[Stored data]
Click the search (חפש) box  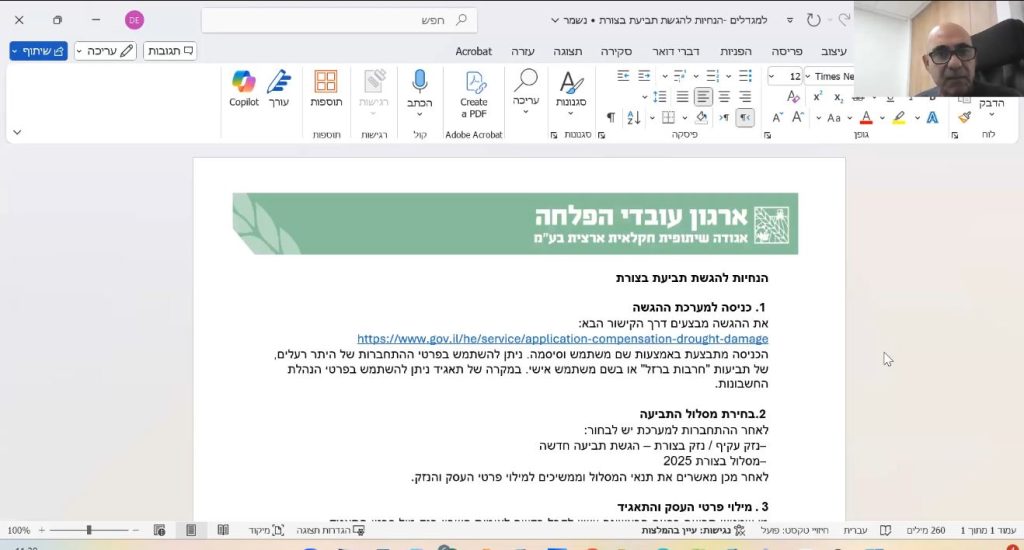339,20
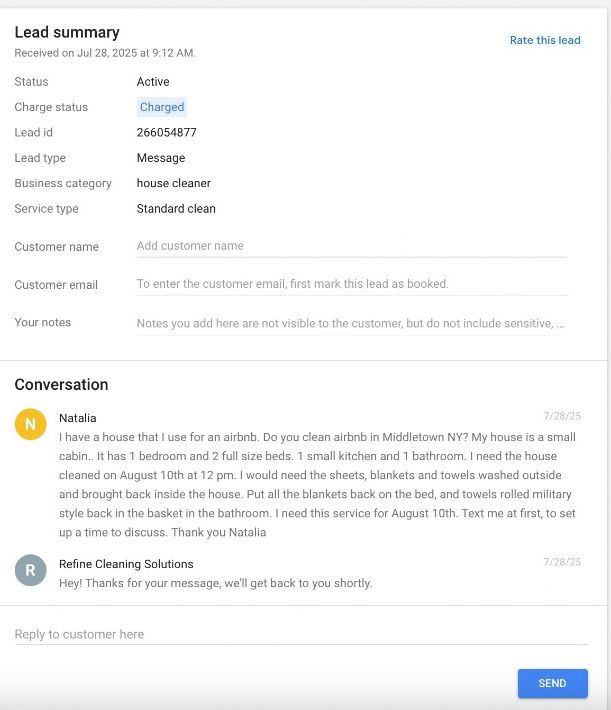Click the Active status value

click(x=153, y=82)
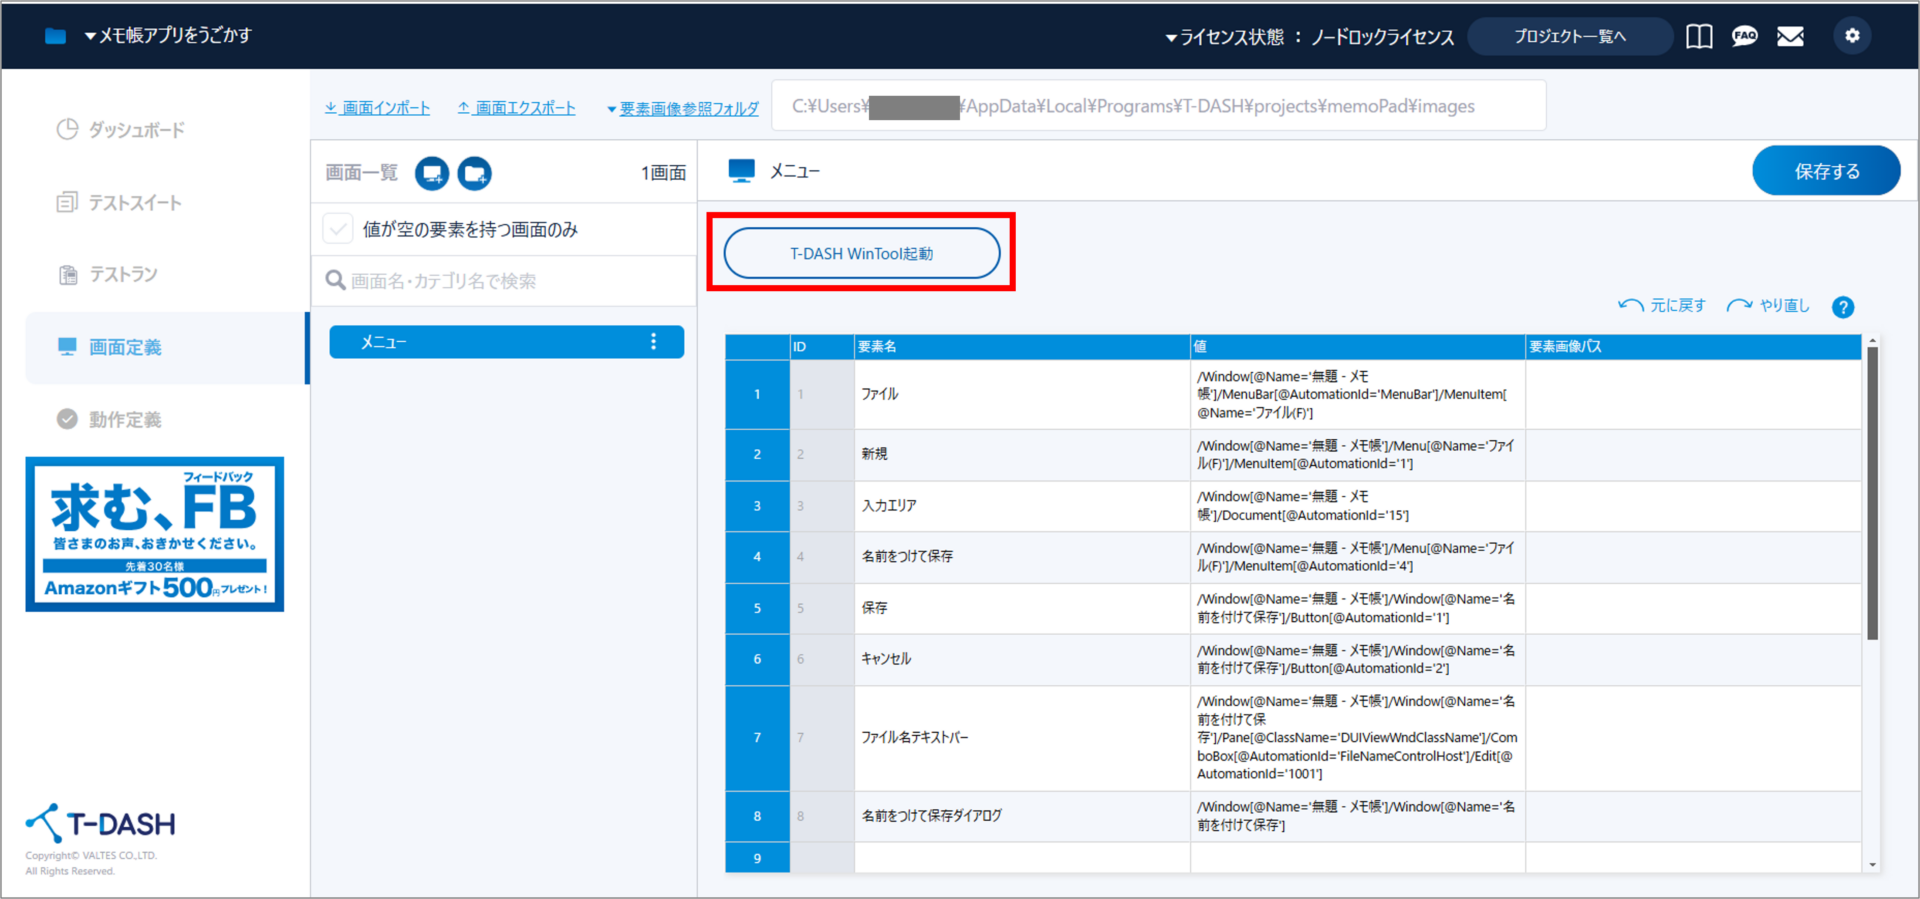Click the folder icon in top-left header
The image size is (1920, 899).
(x=55, y=36)
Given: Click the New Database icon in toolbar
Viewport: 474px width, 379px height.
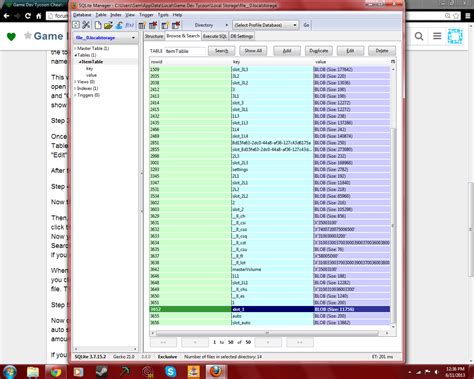Looking at the screenshot, I should pos(98,25).
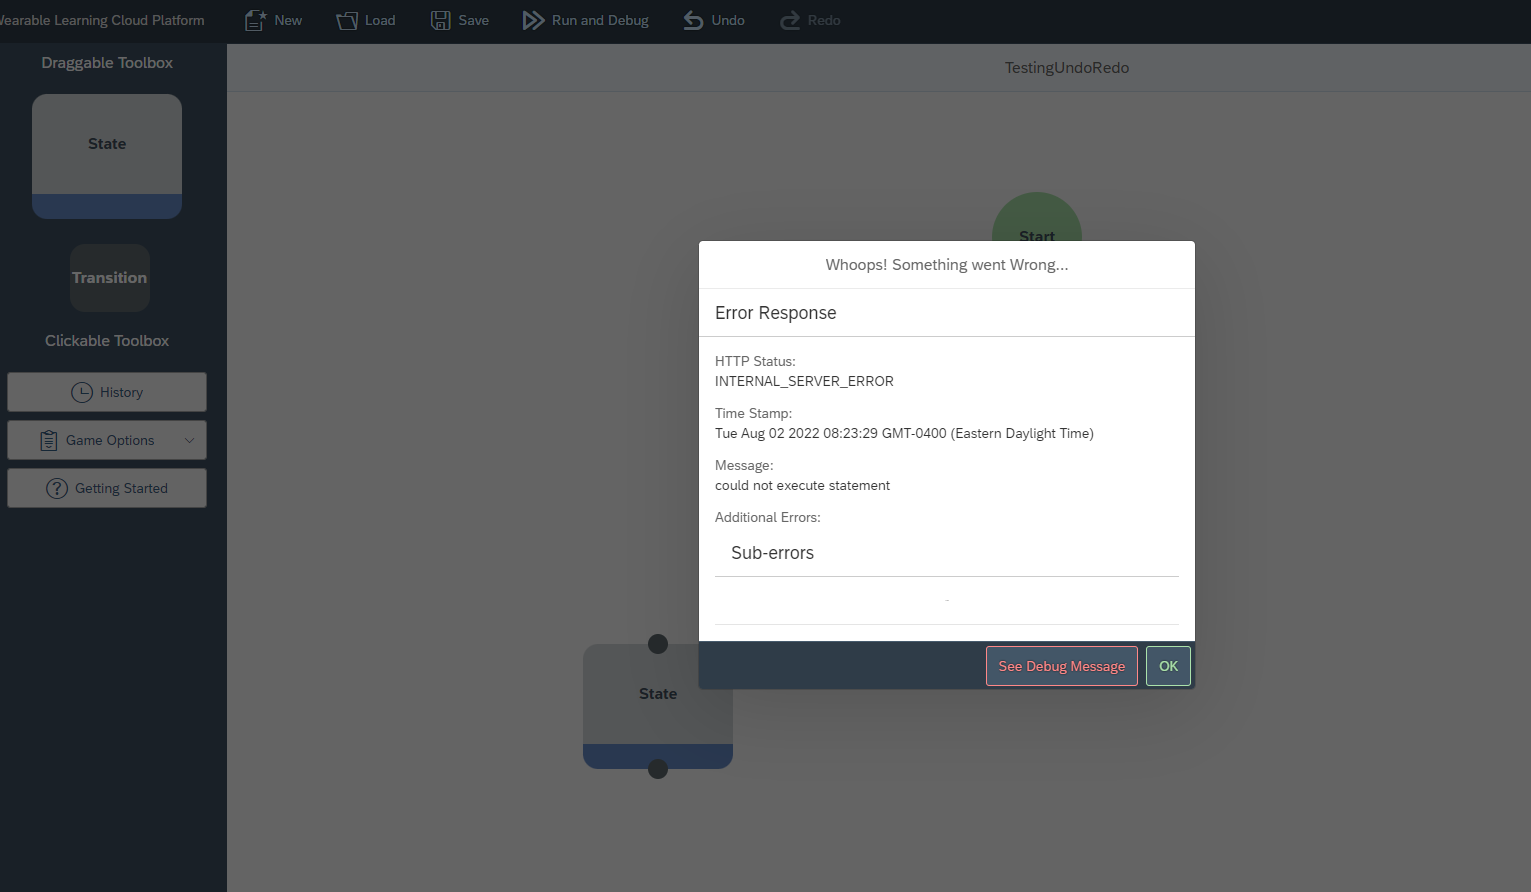Click the Save icon
1531x892 pixels.
click(440, 19)
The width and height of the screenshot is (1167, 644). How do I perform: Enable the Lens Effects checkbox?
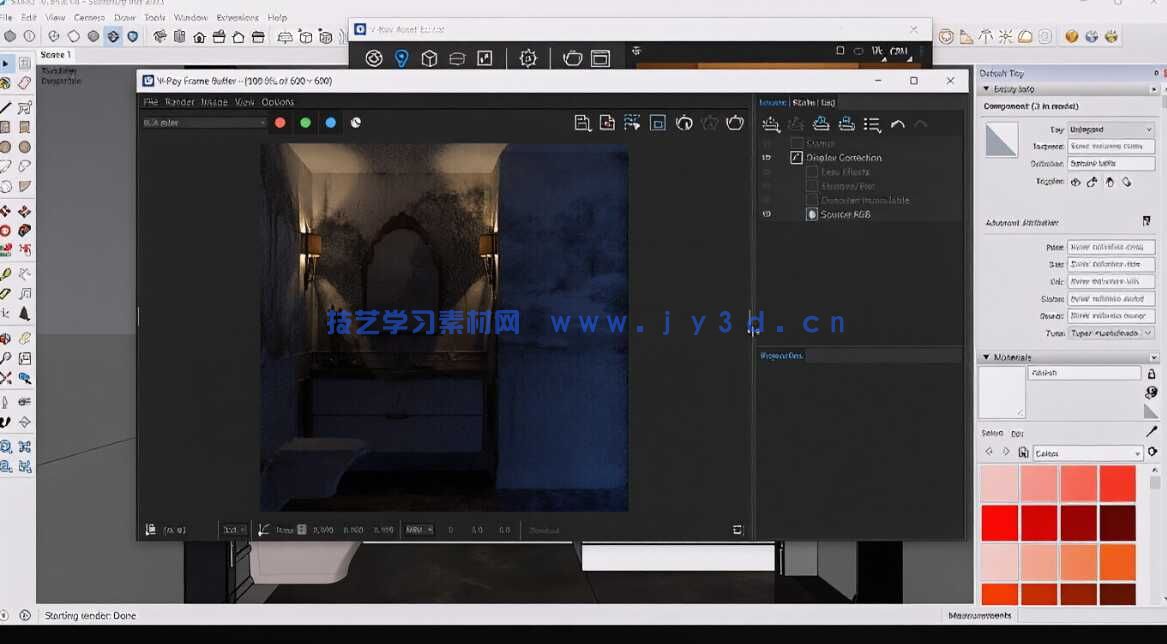812,171
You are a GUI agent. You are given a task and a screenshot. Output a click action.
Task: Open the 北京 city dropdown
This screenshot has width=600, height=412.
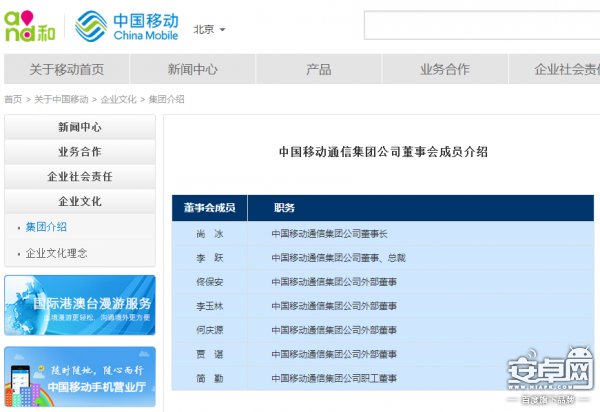pos(209,29)
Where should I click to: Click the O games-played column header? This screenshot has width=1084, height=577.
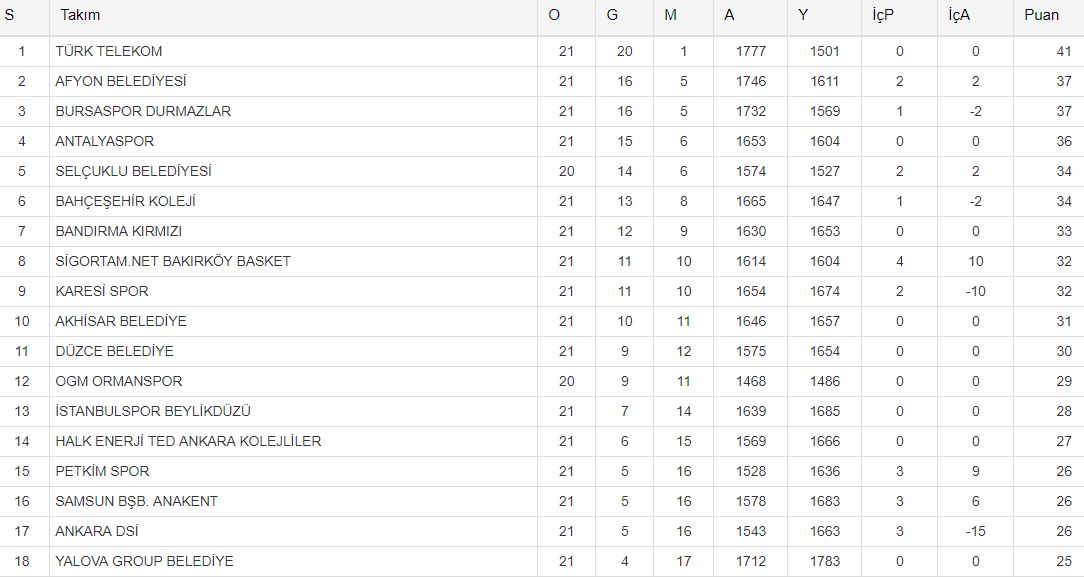554,15
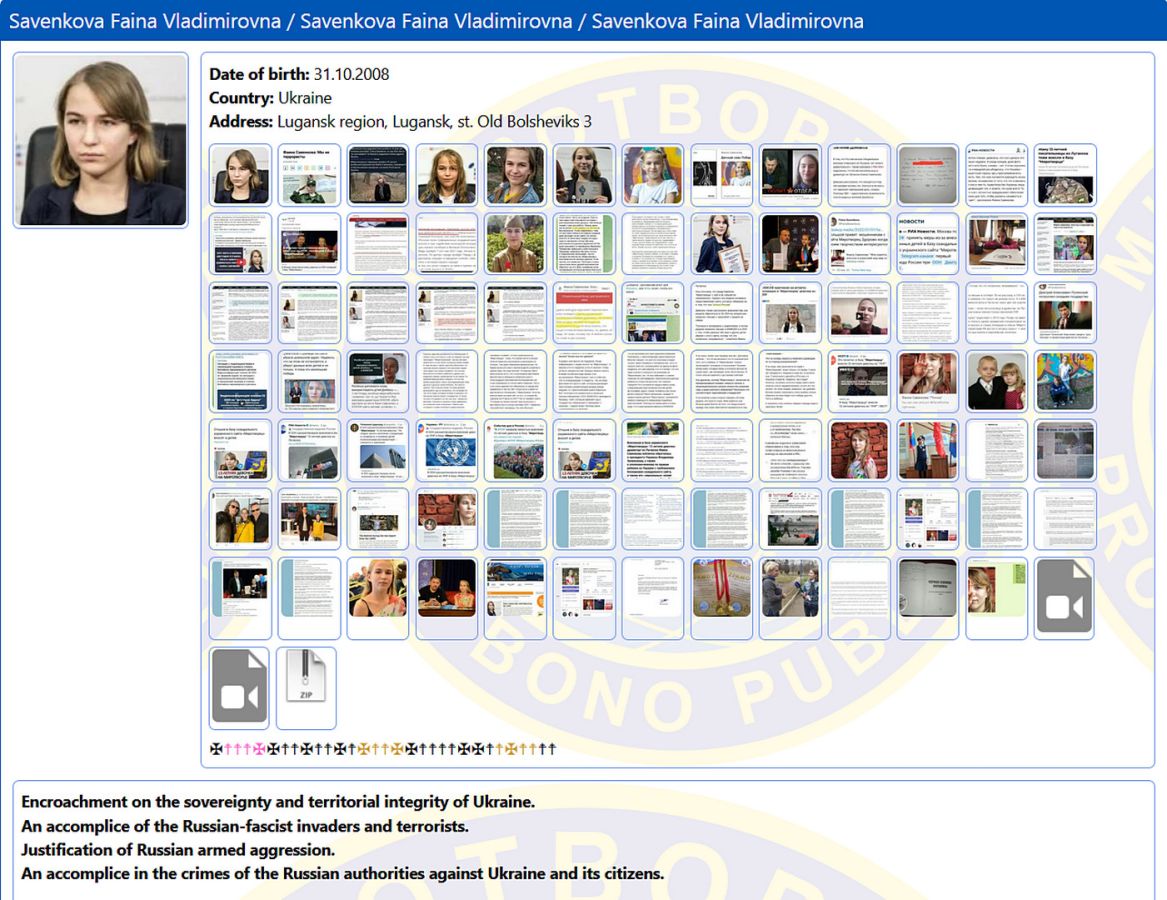
Task: Open the dark open-book page thumbnail
Action: pos(927,598)
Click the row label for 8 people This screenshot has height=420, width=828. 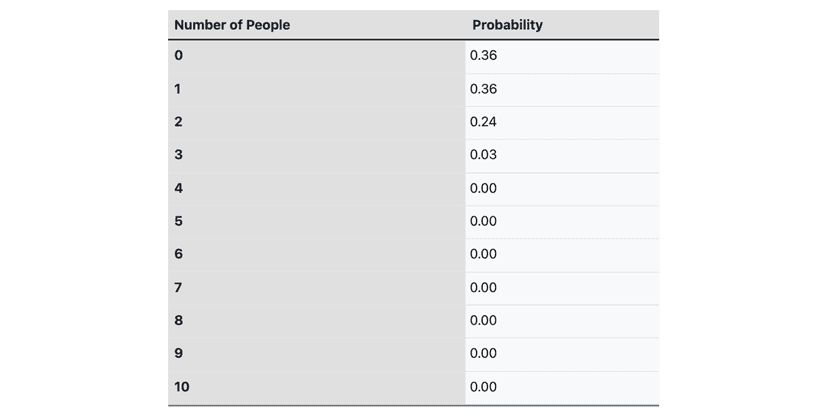[179, 321]
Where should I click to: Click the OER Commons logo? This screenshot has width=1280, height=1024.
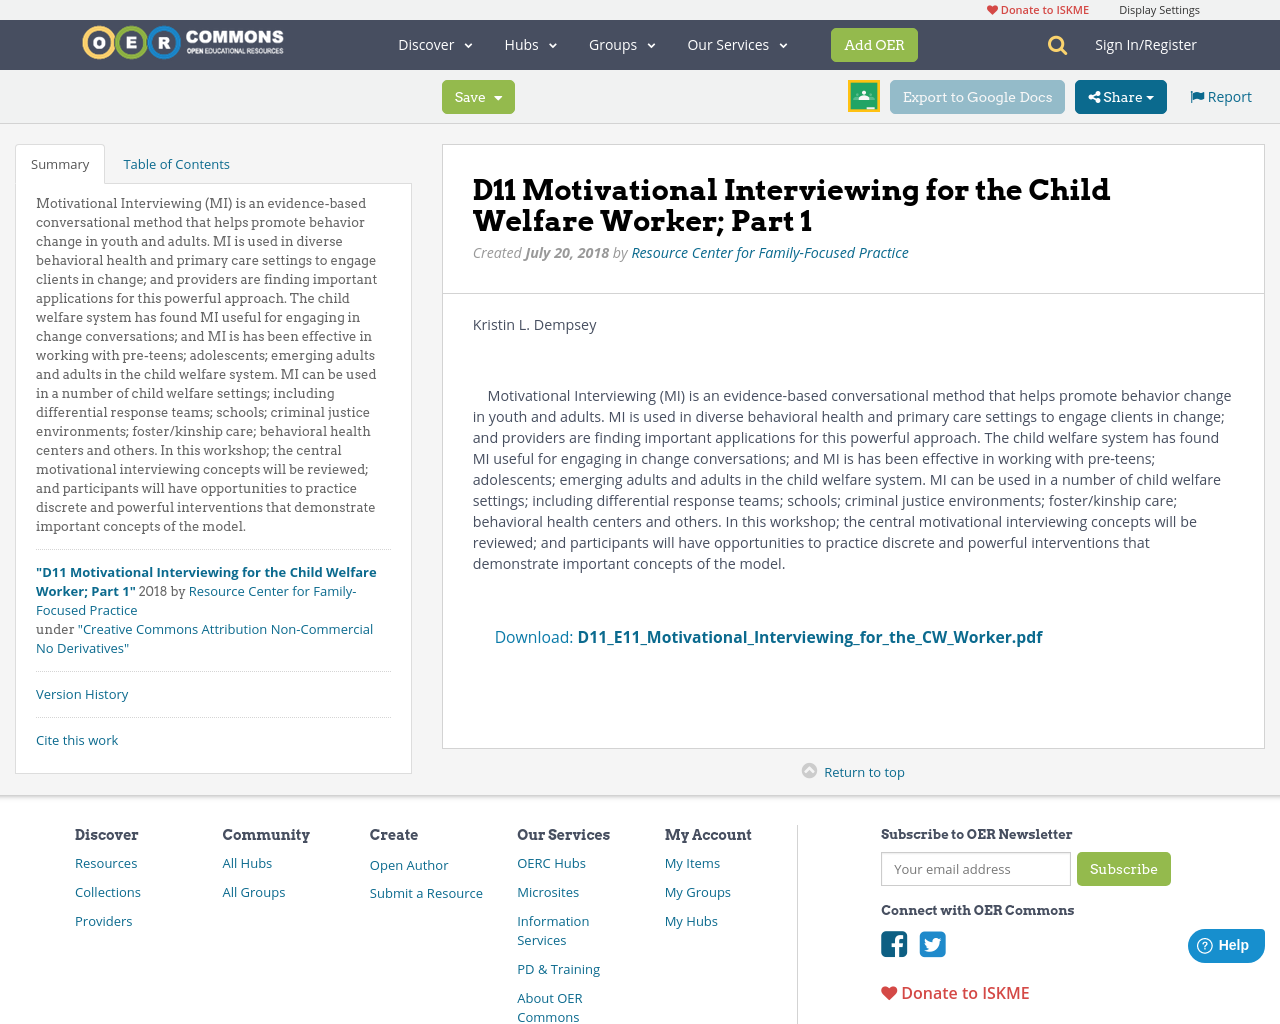click(x=182, y=40)
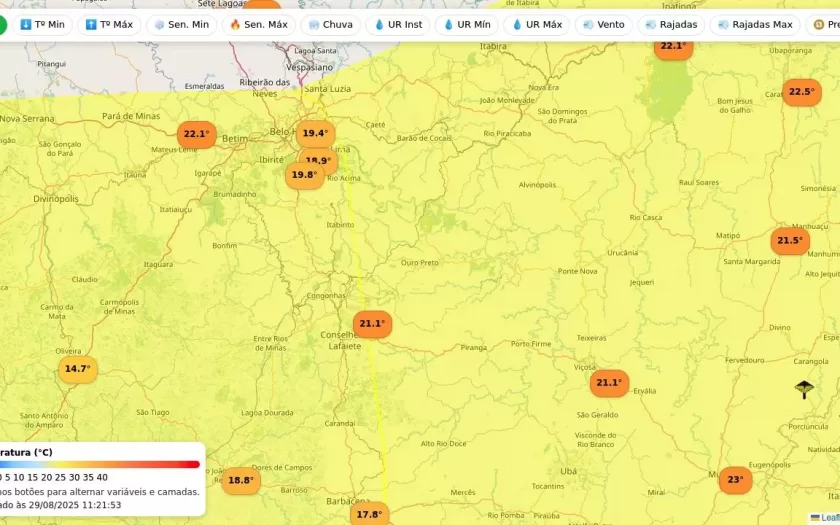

## What you should do
Copy the entries above exactly, but only the stretch from the line containing "Given: Click the New Database icon in toolbar" through the line containing "Task: Open the 北京 city dropdown". Keep both end lines; drop the pictures.

## Answer space
Given: Click the New Database icon in toolbar
Viewport: 474px width, 379px height.
Looking at the screenshot, I should pos(98,25).
Click the Save icon
1531x892 pixels.
click(440, 19)
The width and height of the screenshot is (1167, 644). How do I perform: Enable the Lens Effects checkbox?
812,171
You are a GUI agent. You are given a task and a screenshot. Output a click action.
Task: Open the 北京 city dropdown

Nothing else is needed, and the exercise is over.